Brief:
In the records below, find the line containing "Expand the Catalog Name dropdown", then copy that line and all lines after it, exactly, omitting every picture.

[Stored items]
%%
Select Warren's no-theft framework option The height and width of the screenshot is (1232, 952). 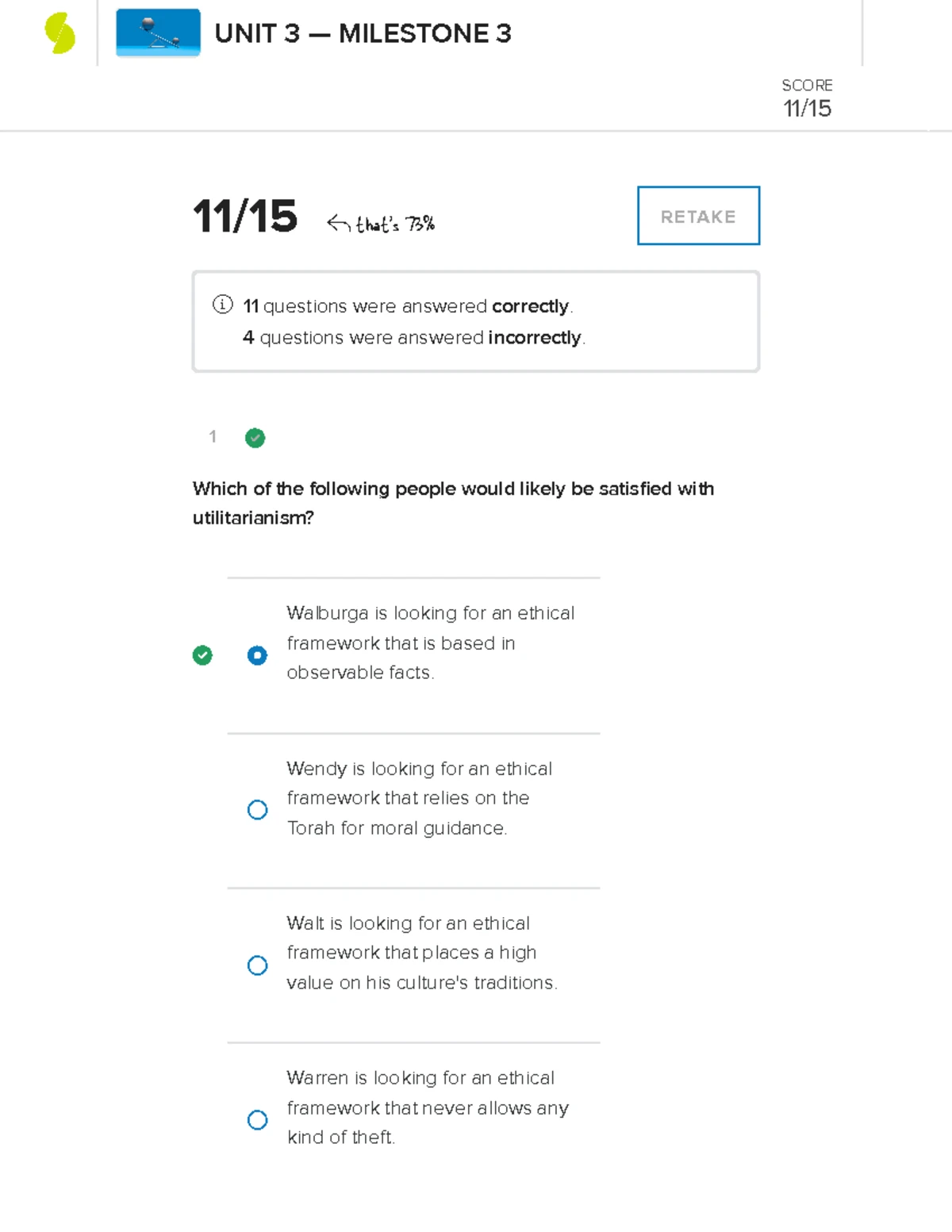(x=257, y=1120)
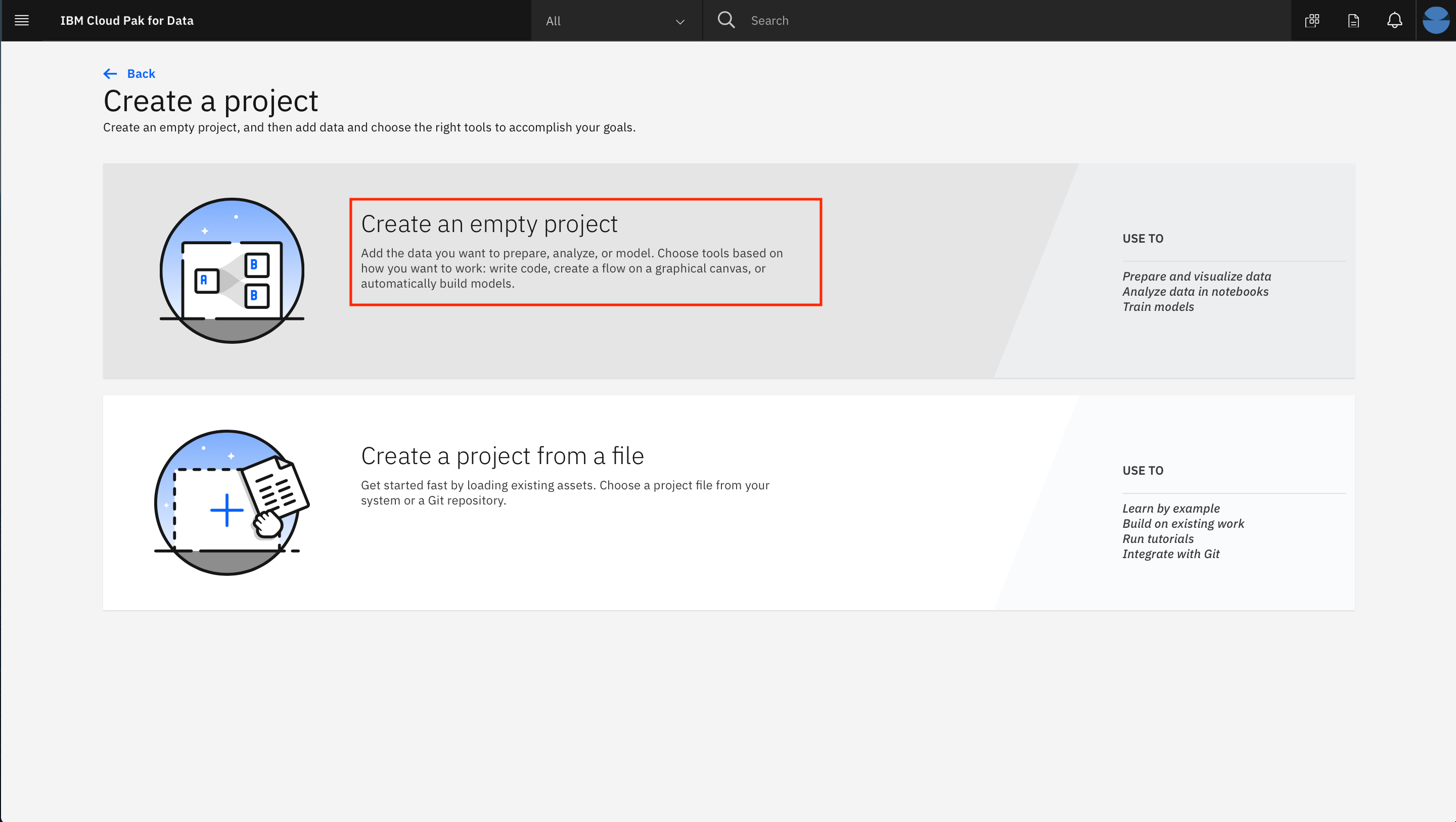1456x822 pixels.
Task: Click the Back navigation link
Action: (x=130, y=73)
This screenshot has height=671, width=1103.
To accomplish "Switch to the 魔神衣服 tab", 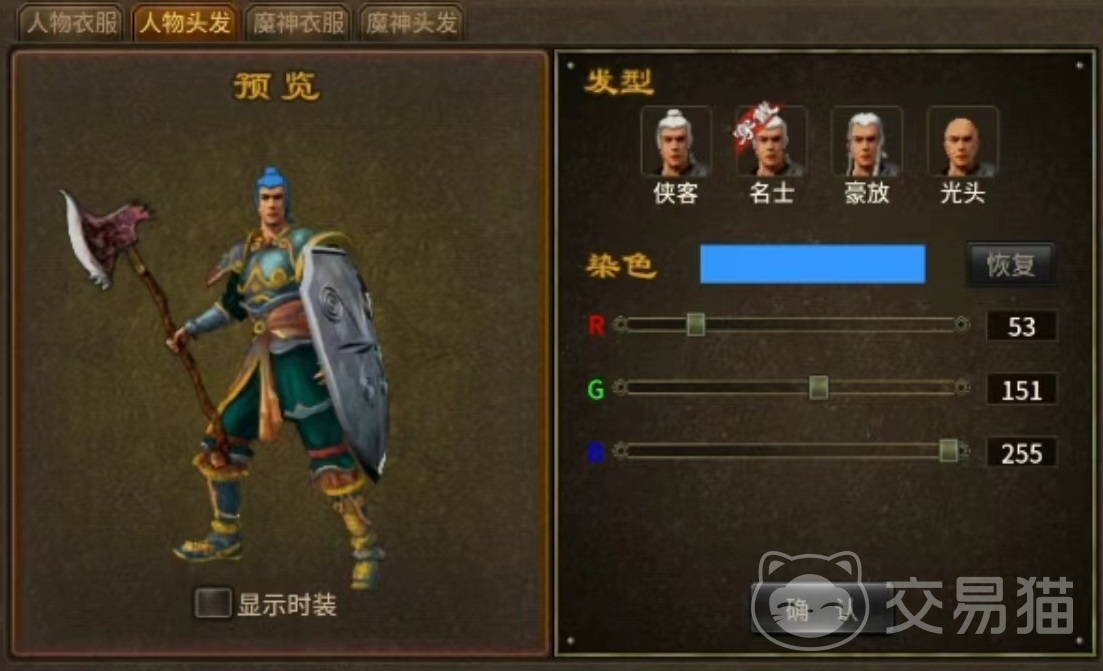I will click(x=298, y=23).
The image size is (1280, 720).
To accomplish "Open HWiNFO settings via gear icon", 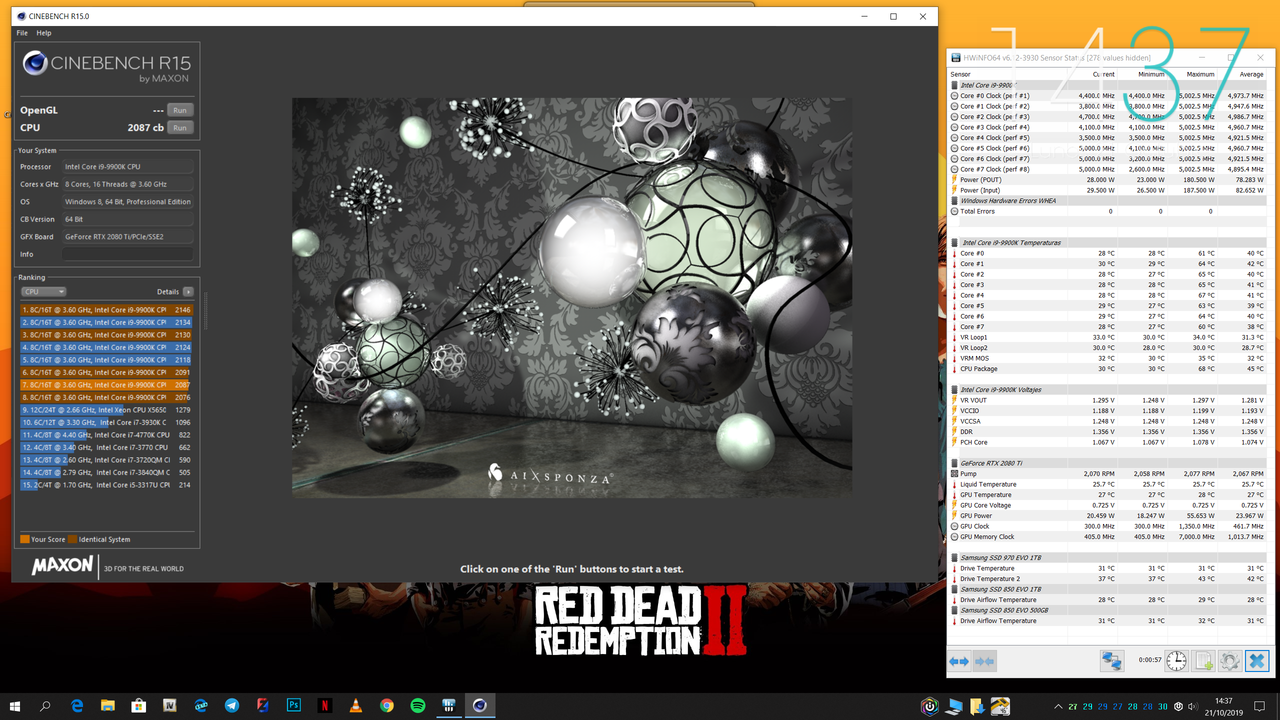I will point(1229,660).
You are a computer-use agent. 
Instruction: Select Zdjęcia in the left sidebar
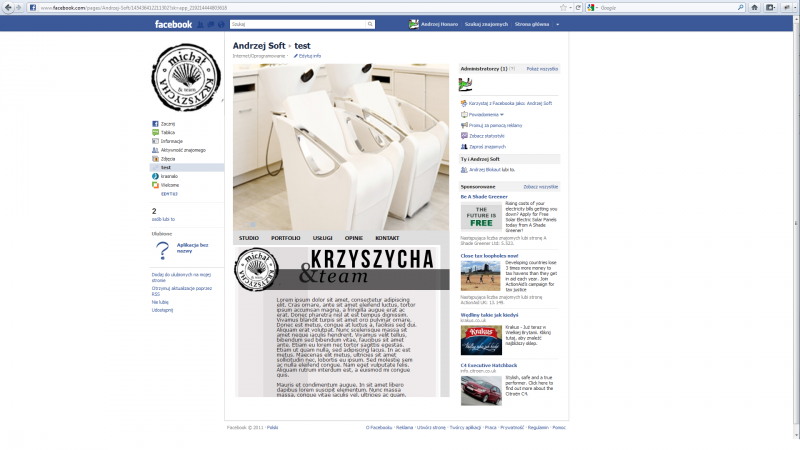(167, 159)
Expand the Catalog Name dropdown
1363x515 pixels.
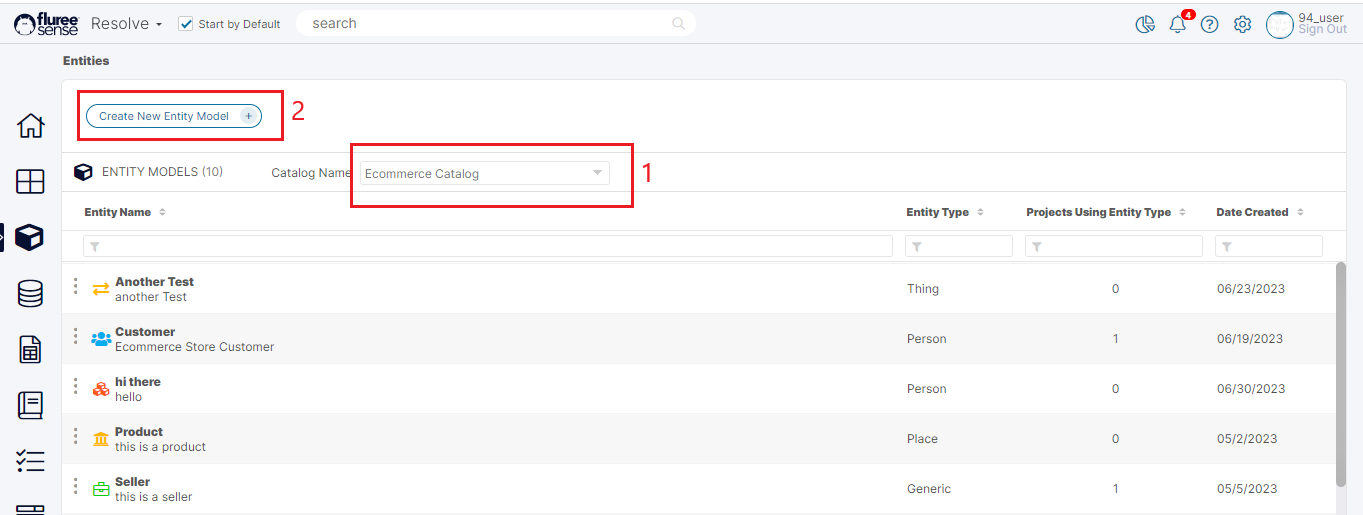click(484, 174)
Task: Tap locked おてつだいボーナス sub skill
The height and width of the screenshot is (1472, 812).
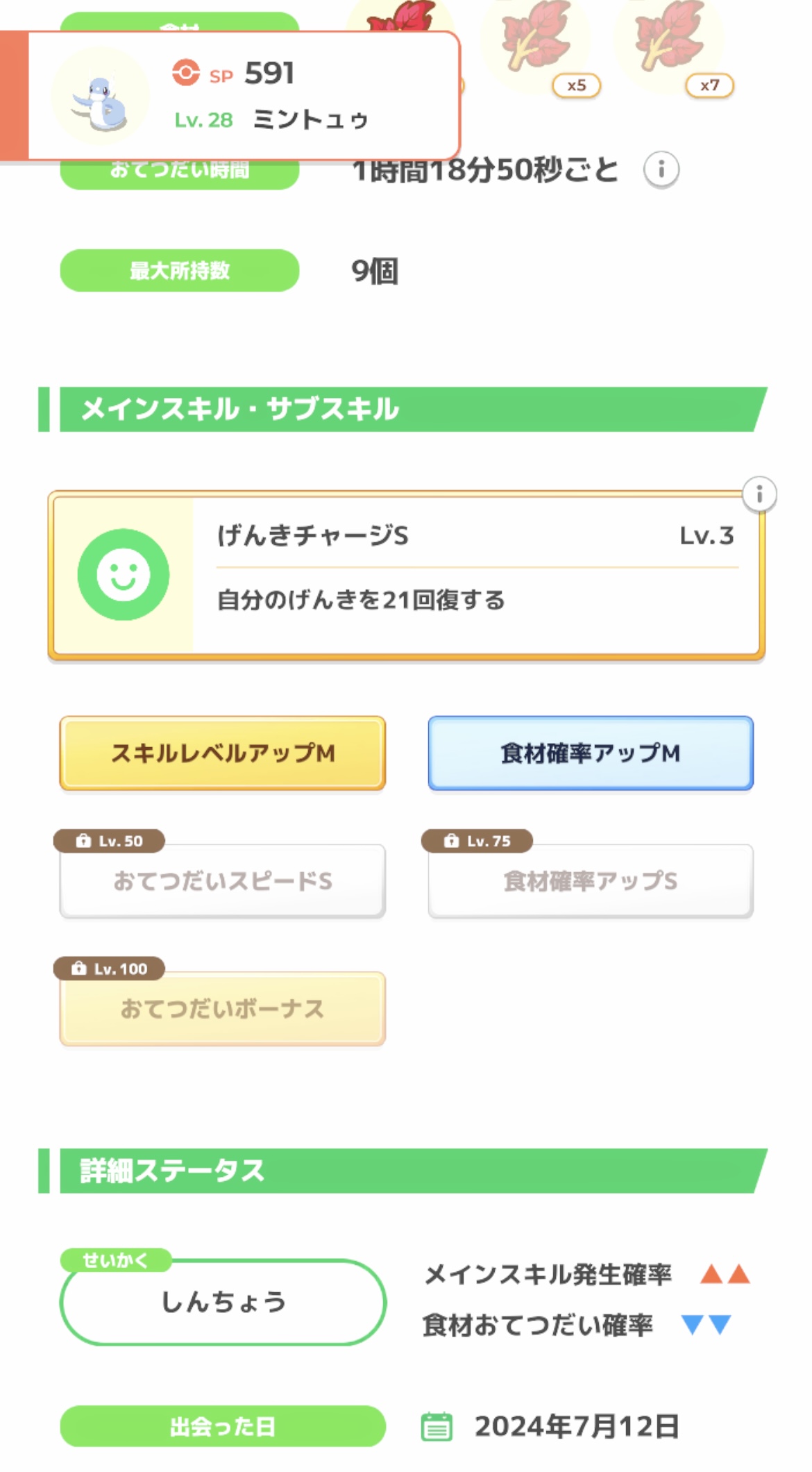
%%
Answer for this exercise:
Expand the Catalog Name dropdown
1363x515 pixels.
click(484, 174)
Task: Tap locked おてつだいボーナス sub skill
The height and width of the screenshot is (1472, 812).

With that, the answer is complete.